Avatar wasnt that good ...to much action bores me for some reason .....so cliche


----------



## alphaLeo (Sep 26, 2010)

Scott pilgram vs the world 9.5/10


----------



## Jason104 (Sep 18, 2010)

alphaLeo said:


> Scott pilgram vs the world 9.5/10


gayest movie ever created ......has anyone seen WALTZ WITH BASHIR


----------



## kiwigrl (Apr 27, 2010)

*The number 23* - 7/10


----------



## L'Empereur (Jun 7, 2010)

Casino - 9/10


----------



## The Great One (Apr 19, 2010)

Wallstreet- 8.5/10

Decent movie, and I especially loved Michael Douglas's ENTP character.
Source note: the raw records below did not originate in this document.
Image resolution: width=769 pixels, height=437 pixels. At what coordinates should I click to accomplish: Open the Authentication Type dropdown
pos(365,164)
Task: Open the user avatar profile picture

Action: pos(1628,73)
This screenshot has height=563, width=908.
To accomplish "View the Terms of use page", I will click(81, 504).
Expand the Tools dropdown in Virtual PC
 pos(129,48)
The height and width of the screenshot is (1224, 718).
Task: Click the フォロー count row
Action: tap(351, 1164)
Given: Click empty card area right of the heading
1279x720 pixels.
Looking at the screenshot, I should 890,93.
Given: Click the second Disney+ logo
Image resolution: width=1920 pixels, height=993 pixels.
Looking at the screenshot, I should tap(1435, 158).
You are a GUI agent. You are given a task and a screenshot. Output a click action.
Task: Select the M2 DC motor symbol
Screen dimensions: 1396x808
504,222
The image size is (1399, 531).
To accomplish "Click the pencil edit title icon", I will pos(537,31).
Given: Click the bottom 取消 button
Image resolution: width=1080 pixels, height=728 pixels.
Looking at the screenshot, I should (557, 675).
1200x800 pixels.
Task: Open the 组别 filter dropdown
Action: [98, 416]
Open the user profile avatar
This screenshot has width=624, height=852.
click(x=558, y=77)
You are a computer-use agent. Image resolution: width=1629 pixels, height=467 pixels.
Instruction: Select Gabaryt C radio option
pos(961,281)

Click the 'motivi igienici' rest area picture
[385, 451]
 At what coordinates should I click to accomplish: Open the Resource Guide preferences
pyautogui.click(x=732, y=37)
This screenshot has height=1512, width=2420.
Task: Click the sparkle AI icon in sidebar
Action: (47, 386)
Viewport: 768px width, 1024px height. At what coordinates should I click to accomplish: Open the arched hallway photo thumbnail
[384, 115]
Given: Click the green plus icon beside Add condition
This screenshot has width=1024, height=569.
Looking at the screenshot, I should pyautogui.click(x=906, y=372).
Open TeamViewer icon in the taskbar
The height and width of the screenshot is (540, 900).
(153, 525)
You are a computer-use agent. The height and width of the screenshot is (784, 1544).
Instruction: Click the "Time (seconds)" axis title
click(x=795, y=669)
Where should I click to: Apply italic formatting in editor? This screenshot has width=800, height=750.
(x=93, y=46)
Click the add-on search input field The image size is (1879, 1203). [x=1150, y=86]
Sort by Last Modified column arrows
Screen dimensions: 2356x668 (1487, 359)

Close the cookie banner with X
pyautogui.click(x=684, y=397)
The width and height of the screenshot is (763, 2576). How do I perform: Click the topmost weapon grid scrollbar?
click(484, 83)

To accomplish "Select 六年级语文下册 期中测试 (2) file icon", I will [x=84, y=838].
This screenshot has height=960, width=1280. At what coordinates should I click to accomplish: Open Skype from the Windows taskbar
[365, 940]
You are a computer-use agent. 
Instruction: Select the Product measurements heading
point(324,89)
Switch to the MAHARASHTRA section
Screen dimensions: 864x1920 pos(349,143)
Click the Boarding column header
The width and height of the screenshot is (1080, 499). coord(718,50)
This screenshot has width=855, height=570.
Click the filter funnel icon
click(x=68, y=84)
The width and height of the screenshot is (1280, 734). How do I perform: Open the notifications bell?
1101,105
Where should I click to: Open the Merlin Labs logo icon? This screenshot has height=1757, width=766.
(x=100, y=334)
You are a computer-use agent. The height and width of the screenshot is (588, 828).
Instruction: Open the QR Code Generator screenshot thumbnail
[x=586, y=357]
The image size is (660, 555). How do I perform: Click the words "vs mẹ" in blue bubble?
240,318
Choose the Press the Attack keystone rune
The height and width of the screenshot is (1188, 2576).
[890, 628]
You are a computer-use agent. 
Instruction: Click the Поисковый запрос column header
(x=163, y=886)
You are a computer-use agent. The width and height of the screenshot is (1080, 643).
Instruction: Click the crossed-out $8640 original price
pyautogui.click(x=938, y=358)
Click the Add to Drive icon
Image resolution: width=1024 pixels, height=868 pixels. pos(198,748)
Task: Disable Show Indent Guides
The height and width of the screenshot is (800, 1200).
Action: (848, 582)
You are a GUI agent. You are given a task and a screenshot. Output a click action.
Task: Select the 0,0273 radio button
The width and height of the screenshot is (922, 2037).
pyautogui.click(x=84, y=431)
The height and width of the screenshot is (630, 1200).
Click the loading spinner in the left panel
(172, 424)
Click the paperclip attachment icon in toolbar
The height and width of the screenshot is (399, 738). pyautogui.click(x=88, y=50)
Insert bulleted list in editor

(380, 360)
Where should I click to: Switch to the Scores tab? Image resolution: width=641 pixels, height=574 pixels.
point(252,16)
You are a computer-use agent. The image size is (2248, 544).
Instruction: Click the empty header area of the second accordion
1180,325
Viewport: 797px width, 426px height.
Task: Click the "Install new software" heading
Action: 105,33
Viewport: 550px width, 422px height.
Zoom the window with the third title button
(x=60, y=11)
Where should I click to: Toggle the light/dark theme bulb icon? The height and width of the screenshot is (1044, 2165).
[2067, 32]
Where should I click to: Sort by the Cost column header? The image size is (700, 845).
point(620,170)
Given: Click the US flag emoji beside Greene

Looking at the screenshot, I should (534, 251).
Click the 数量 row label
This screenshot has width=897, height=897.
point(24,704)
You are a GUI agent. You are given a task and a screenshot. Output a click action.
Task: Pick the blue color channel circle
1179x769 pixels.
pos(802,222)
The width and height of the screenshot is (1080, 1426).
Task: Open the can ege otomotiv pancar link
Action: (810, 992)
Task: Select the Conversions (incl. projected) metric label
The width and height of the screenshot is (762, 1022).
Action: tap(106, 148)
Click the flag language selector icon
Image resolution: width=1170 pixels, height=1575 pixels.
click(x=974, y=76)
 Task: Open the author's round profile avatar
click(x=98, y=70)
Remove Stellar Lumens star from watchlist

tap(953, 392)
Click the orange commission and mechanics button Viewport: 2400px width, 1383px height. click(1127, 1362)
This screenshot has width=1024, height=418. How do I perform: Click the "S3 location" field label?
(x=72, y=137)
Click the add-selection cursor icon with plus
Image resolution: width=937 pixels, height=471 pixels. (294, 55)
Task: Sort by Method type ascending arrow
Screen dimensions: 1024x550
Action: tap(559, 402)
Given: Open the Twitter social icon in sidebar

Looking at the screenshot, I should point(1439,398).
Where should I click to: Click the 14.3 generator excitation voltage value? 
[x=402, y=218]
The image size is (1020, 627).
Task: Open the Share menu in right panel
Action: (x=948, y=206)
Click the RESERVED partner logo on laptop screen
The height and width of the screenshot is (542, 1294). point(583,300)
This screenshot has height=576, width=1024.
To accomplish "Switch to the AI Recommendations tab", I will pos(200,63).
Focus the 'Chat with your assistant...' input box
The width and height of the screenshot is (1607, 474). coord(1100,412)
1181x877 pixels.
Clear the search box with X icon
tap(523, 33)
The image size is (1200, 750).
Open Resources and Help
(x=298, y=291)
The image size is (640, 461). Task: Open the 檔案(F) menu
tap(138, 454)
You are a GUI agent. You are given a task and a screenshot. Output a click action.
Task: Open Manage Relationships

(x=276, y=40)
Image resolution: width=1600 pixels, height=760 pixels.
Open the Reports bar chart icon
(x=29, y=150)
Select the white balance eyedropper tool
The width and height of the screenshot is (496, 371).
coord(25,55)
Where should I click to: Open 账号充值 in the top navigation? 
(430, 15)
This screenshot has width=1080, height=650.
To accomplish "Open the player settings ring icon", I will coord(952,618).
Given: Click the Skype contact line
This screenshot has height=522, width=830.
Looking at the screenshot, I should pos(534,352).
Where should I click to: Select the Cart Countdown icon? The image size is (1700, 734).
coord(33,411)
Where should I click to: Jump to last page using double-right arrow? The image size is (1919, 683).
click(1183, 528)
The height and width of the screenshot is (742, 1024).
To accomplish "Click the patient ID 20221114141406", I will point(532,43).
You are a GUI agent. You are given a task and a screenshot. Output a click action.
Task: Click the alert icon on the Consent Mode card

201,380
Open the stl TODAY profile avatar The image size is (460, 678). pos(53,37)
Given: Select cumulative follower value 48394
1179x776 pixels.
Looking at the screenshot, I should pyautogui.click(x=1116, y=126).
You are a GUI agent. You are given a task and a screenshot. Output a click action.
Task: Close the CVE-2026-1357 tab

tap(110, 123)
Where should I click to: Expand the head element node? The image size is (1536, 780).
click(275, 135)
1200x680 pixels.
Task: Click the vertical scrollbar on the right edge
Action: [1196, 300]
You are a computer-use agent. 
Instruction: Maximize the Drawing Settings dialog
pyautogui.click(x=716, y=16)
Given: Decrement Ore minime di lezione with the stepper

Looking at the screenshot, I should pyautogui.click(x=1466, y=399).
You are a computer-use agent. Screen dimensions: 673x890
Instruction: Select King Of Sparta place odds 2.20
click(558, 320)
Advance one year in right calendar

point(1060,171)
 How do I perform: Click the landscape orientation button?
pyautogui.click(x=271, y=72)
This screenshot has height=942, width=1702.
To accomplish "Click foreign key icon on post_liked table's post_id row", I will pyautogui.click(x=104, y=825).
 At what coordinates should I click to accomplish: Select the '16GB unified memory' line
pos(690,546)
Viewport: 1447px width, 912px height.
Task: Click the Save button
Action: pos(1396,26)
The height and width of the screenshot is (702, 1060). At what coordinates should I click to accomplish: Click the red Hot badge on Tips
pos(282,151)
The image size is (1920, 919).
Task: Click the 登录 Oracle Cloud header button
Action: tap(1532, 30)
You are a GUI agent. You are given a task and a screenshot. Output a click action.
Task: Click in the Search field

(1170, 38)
The man was halarious.


----------



## Jason104 (Sep 18, 2010)

umm waltz with bashir 9/10 i expected all out action but it was like miserable at best and i dont like watching sad movies nor happy


----------



## otto11 (Oct 7, 2010)

ET - 10/10

Spiderman 2 - 10/10

Back to the Future - 10/10

Spartacus (1952) - 10/10


----------



## xezene (Aug 7, 2010)

Social Network - 9.5/10


----------



## Thrifty Walrus (Jul 8, 2010)

Waterworld - B-


----------



## L'Empereur (Jun 7, 2010)

The Town - 8.5/10


----------



## PseudoSenator (Mar 7, 2010)

Precious. 8.5/10


----------



## kiwigrl (Apr 27, 2010)

V for Vendetta - 9/10, perhaps 10/10.


----------